» AIM OF THE EXERCISE
Reproduce the records verbatim from the line containing "This screenshot has height=263, width=410." down to the line containing "(x=522, y=17)", including both of those lines.

-- begin --

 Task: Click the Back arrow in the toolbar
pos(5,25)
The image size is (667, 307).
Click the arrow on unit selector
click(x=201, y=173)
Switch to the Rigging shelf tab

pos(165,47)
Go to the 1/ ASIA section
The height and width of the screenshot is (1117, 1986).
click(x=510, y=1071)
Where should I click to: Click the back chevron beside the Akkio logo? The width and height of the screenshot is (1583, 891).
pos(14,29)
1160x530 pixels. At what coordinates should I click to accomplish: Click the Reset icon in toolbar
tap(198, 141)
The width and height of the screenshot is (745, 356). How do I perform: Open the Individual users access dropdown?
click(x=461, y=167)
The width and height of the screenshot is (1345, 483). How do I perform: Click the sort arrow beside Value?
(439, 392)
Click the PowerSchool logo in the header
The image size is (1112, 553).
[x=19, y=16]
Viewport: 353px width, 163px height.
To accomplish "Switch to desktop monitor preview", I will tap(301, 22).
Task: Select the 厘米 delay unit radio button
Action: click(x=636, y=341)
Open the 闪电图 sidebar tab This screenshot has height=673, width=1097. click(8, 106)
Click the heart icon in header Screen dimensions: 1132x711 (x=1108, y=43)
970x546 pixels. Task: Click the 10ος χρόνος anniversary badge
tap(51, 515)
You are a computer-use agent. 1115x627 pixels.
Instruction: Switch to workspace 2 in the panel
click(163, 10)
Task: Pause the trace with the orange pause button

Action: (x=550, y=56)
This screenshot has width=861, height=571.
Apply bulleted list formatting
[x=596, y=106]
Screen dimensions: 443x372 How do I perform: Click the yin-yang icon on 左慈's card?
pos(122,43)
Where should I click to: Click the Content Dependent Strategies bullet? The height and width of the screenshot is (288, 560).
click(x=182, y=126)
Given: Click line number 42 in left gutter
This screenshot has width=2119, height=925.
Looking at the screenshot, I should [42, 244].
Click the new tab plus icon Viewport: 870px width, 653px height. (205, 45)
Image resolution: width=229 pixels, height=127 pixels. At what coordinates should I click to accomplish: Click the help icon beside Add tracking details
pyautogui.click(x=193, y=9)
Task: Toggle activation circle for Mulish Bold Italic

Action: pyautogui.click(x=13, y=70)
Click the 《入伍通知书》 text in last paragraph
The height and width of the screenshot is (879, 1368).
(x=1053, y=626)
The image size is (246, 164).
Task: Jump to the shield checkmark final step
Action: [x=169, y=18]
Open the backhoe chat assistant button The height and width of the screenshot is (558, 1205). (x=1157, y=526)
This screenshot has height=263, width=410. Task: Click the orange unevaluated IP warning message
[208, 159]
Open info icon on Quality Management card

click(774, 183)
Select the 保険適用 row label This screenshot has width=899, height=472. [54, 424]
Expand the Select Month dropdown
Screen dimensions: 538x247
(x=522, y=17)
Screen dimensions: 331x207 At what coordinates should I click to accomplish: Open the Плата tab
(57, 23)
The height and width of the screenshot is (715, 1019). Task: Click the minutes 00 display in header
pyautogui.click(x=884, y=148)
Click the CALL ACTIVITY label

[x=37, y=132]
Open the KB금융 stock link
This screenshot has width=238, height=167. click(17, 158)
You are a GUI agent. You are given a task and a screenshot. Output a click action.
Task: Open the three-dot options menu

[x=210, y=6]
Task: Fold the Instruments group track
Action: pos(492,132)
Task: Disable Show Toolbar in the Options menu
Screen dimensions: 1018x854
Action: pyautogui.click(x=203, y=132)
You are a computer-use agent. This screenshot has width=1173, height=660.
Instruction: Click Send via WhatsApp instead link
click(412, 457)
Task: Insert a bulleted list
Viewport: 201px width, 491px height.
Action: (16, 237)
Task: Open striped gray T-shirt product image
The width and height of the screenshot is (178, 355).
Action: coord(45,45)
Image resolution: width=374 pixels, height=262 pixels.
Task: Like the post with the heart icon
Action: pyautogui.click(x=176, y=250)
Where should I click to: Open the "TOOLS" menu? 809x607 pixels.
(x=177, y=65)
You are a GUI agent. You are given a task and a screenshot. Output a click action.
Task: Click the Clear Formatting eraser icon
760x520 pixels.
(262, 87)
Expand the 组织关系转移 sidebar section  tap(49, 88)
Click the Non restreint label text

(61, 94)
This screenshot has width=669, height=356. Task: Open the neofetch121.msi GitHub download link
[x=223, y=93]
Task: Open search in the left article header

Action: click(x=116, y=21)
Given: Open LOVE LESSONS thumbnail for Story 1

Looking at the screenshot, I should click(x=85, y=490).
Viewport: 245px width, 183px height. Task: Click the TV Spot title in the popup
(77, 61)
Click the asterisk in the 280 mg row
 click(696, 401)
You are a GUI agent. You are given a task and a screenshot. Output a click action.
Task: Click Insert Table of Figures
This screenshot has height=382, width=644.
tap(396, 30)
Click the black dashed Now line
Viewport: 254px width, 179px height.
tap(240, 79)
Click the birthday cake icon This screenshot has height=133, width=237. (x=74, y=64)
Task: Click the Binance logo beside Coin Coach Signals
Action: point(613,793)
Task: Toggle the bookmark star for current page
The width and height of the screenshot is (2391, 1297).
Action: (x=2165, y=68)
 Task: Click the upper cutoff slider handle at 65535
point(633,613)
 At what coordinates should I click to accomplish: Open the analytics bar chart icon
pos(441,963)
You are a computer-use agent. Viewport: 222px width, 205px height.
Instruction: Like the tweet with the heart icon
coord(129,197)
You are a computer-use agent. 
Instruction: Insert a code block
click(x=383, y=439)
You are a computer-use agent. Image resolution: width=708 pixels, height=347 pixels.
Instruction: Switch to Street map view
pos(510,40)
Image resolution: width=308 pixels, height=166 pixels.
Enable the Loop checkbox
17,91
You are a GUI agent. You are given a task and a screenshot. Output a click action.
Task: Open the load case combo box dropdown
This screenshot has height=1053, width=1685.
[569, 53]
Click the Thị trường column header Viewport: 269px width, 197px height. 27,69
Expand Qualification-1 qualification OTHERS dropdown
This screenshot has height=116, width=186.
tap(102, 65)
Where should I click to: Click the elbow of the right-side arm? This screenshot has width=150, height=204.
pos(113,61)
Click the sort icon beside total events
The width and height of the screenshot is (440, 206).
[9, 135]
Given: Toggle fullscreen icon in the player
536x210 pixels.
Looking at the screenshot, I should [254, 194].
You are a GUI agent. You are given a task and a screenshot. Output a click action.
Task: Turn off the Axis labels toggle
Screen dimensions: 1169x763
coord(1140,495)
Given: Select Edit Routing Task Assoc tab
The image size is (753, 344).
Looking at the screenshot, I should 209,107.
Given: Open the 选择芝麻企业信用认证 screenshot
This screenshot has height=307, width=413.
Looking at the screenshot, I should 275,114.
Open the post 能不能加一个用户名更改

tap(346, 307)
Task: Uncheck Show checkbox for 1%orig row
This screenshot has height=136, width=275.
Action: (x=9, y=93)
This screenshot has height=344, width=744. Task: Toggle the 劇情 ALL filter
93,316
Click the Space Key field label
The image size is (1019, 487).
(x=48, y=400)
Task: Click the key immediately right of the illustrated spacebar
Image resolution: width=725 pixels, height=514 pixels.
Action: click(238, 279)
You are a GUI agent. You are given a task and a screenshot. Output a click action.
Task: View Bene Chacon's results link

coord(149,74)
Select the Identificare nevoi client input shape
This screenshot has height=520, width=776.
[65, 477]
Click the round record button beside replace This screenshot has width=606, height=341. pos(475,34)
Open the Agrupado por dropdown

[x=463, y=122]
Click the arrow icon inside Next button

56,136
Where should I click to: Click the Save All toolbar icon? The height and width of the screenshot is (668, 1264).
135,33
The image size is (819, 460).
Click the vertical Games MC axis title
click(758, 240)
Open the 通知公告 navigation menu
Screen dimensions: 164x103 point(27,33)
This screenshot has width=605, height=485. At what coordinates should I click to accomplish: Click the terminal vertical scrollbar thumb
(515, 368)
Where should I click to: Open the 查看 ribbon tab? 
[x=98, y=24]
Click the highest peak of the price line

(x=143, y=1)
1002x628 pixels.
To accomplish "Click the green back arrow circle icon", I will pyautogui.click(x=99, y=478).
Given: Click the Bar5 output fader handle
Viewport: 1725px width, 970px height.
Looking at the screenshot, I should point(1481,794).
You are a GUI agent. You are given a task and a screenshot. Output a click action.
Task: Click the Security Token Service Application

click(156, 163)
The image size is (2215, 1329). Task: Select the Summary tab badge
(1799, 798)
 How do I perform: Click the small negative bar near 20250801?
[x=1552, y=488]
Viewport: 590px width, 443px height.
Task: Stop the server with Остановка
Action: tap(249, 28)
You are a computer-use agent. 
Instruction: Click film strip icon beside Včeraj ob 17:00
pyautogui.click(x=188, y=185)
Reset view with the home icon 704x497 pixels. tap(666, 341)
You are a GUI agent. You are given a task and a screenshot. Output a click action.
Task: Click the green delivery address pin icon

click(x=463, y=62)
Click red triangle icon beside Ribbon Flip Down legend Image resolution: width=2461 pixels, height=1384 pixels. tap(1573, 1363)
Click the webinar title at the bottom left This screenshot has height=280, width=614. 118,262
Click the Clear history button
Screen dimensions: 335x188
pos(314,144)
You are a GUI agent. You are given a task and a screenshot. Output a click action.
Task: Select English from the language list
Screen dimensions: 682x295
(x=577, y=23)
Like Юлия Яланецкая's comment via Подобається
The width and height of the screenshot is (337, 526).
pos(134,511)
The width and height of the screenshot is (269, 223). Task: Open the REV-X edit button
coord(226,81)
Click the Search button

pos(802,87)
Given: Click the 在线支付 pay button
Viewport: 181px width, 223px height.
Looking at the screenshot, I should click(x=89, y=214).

-- end --

» EXERCISE ANSWER
This screenshot has height=263, width=410. Task: Click the orange unevaluated IP warning message
[208, 159]
Open info icon on Quality Management card

click(774, 183)
Select the 保険適用 row label This screenshot has width=899, height=472. [54, 424]
Expand the Select Month dropdown
Screen dimensions: 538x247
(x=522, y=17)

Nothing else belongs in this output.